Market Analysis firm Gartner has issued a stunning recommendation regarding Microsoft's Internet Information Services (IIS) Web server: If you're currently deploying the software, the firm recommends, it's time to look for an alternative. And if you're not already running IIS, don't. Gartner blames the sheer number of recent hacker attacks on IIS for its recommendation, and it says that Microsoft simply doesn't respond quickly enough to the problems to keep its customers secure.

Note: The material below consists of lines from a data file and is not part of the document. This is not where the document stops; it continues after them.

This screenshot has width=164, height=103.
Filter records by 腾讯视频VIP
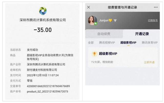tap(107, 42)
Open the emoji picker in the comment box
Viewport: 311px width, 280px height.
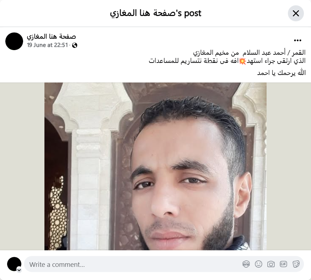coord(258,264)
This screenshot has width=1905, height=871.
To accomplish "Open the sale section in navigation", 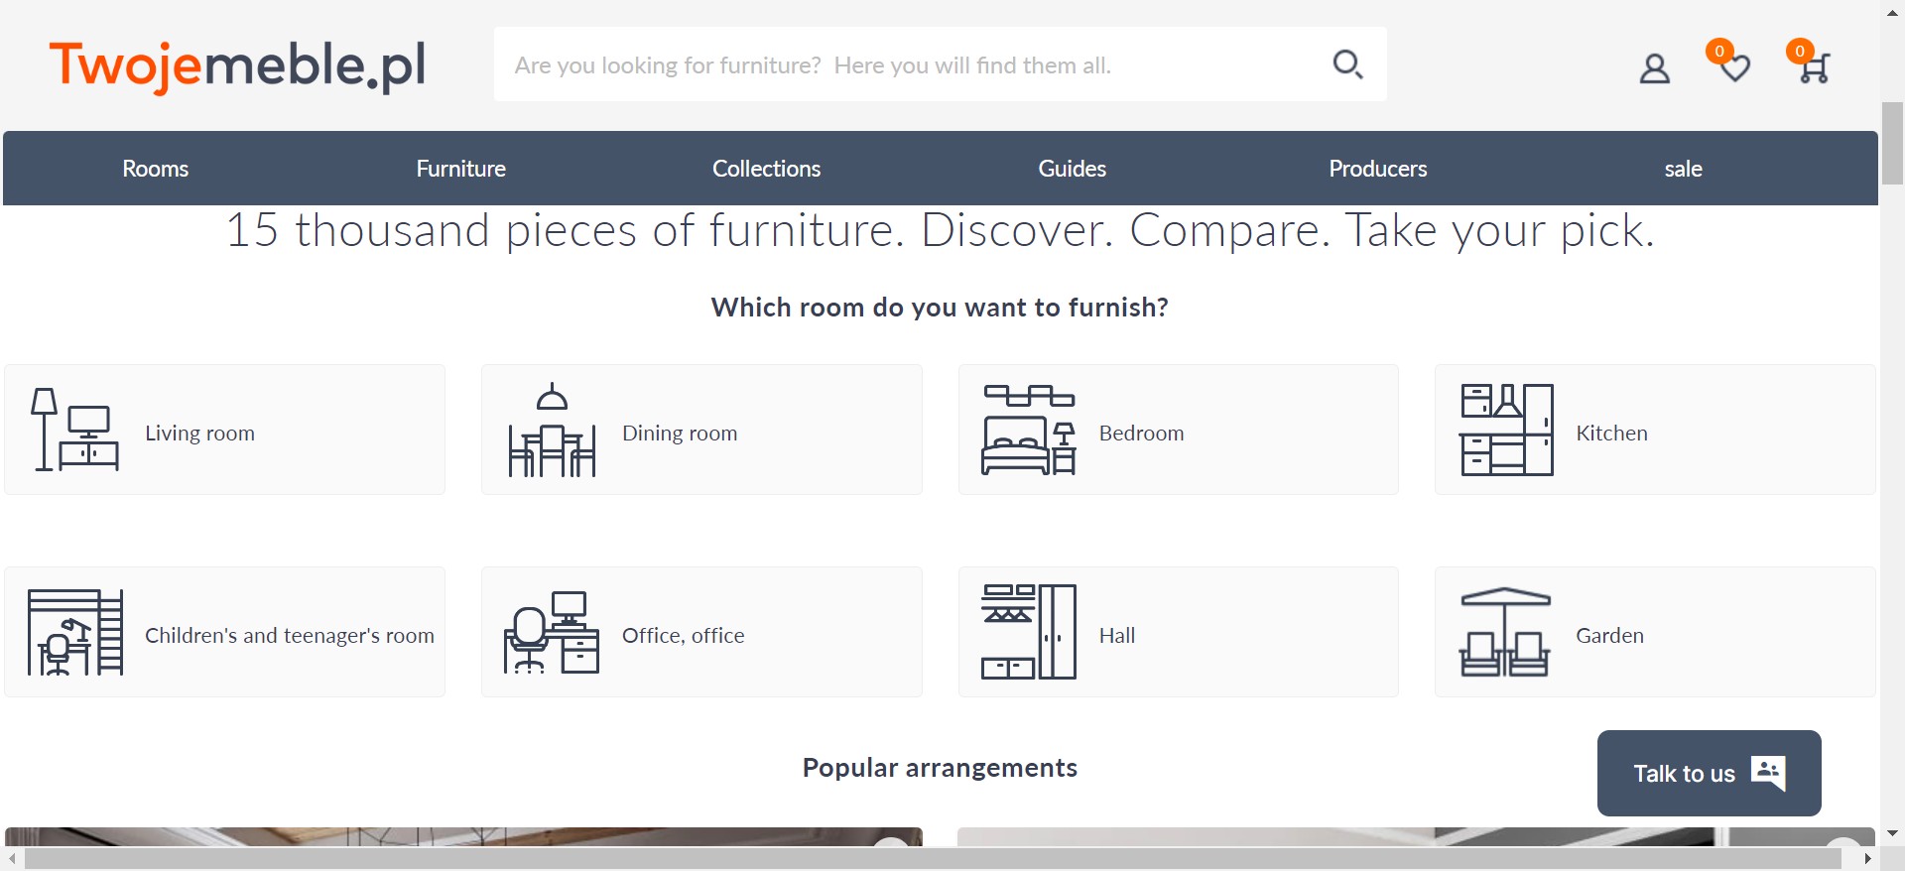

"The Code Red \[worm\] showed how easy it is to attack IIS Web servers," says John Pescatore, research director for Internet security at Gartner Group in a note condemning IIS. "Thus, using Internet-exposed IIS Web servers securely has a high cost of ownership. Enterprises using Microsoft's IIS Web server software have to update every IIS server with every Microsoft security patch that comes out--almost weekly. Nimda (and to a lesser degree Code Blue) has again shown the high risk of using IIS and the effort involved in keeping up with Microsoft's frequent security patches.
"Gartner recommends that enterprises hit by both Code Red and Nimda immediately investigate alternatives to IIS, including moving Web applications to Web server software from other vendors, such as iPlanet and Apache," the report continues. "Although these Web servers have required some security patches, they have much better security records than IIS and are not under active attack by the vast number of virus and worm writers…This move should include any Microsoft .NET Web services, which requires the use of IIS."
Microsoft, of course, denies that IIS is inherently unsafe. "Gartner's extreme recommendation ignores the fact that serious security vulnerabilities have been found in all Web server products and platforms," a Microsoft spokesperson said Monday. "This is an industry-wide challenge."